Chesapeake Energy Corp. has cut 13% of its workforce, or 400 employees, as part of ongoing belt tightening at the company, CEO Doug Lawler told staff in an email on Tuesday.
Lawler, who took over in 2013, has made financial discipline a top priority, setting out on a cost cutting binge in recent years that’s resulted in the company divesting 25% of its oil and natural gas wells.
“While those divestitures resulted in headcount reductions in the field, transition services agreements with buyers of certain assets caused us to not make corresponding staffing changes in Oklahoma City,” Lawler wrote in the email, which the company shared with NGI’s Shale Daily. “As those transition arrangements have now come to an end, and we continue to see increased efficiencies across the company, we needed to respond accordingly.”

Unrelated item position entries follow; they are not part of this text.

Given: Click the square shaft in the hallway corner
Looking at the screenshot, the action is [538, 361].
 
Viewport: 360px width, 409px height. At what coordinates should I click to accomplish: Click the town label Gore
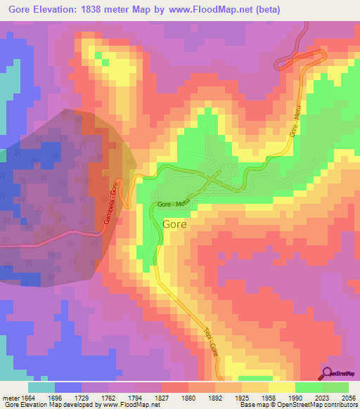[x=174, y=226]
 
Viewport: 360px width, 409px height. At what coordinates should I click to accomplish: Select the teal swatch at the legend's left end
[x=41, y=387]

Most of the layoffs were made at the Oklahoma City headquarters. Lawler said Chesapeake was providing assistance to those affected, but he did not provide specifics.

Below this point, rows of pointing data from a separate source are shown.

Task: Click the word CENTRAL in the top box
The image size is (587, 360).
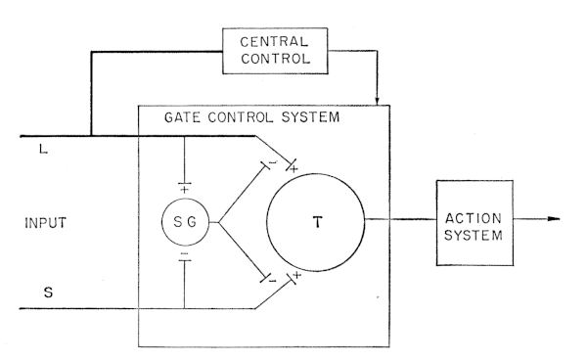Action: (274, 41)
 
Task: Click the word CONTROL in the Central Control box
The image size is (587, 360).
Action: (276, 59)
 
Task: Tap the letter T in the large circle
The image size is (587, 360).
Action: (317, 222)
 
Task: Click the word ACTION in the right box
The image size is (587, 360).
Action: (474, 218)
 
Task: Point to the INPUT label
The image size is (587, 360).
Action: (46, 223)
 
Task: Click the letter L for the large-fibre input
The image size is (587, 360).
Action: (43, 150)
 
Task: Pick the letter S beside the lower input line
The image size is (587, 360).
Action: (48, 292)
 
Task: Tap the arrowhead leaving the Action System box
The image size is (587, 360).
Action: (554, 219)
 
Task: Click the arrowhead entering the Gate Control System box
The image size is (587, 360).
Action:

Months after he took over as CEO, Lawler cut more than 800 employees. During the commodities downturn in 2015, the workforce was reduced by another 740 employees. The company once had 12,600 staff members, a peak it reached in 2011 to serve a far larger acreage position.

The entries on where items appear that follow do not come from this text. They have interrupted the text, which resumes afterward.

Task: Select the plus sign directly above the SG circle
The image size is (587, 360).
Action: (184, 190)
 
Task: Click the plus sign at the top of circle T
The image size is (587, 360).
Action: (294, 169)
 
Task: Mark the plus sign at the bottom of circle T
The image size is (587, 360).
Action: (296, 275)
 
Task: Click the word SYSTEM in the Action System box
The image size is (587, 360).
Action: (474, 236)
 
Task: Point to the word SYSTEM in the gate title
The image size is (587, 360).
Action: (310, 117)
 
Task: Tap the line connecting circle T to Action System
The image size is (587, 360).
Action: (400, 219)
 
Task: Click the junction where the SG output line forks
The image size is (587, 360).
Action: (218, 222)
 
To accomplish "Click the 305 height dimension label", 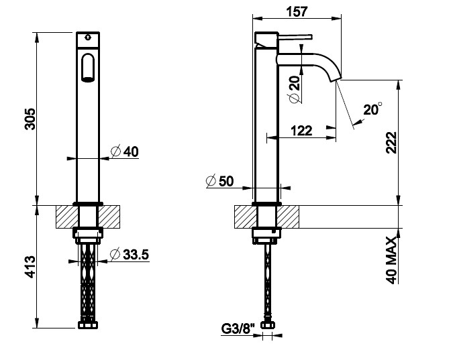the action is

After this week’s job cuts, Chesapeake has an estimated 2,900 employees. While it hasn’t officially released 2018 plans, management said it plans to focus on spending within cash flow and keeping optionality in its onshore portfolio. Chesapeake now works mostly in the Midcontinent, Eagle Ford and Haynesville shales, as well as the Powder River and Appalachian basins.
More divestitures could also happen this year as management has said it wouldn’t rule out selling a major asset.